* Problem details *
In the data below, find each line that contains the word "agent" and copy it.

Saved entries
───
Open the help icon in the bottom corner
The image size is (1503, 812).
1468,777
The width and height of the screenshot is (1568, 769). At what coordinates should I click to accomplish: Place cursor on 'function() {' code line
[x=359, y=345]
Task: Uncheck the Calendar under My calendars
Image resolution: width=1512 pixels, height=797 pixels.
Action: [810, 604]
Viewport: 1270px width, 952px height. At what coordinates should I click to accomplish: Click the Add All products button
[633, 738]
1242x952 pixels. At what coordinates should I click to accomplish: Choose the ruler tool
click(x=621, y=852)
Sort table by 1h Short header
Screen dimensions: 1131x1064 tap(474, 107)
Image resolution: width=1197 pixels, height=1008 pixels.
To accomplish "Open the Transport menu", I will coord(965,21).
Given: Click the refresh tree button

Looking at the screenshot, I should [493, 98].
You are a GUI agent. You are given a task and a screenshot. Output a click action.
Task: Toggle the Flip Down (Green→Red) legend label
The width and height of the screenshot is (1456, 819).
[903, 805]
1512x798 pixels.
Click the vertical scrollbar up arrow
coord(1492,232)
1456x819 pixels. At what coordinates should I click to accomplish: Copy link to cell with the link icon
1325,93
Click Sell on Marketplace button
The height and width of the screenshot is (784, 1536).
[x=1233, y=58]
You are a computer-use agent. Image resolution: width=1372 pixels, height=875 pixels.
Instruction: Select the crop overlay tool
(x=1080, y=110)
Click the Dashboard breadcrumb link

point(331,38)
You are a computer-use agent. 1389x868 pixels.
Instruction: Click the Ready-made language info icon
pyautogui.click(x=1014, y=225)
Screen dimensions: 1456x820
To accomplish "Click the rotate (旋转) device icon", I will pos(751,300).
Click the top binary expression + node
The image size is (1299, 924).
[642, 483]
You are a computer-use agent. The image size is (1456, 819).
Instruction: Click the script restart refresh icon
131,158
───
* Answer below *
You are a GUI agent. You are given a task and a screenshot. Output a click action.
You are a computer-use agent. Image resolution: width=1372 pixels, height=875 pixels.
You are a computer-use agent. 1389x868 pixels.
You are a computer-use agent. The image size is (1456, 819).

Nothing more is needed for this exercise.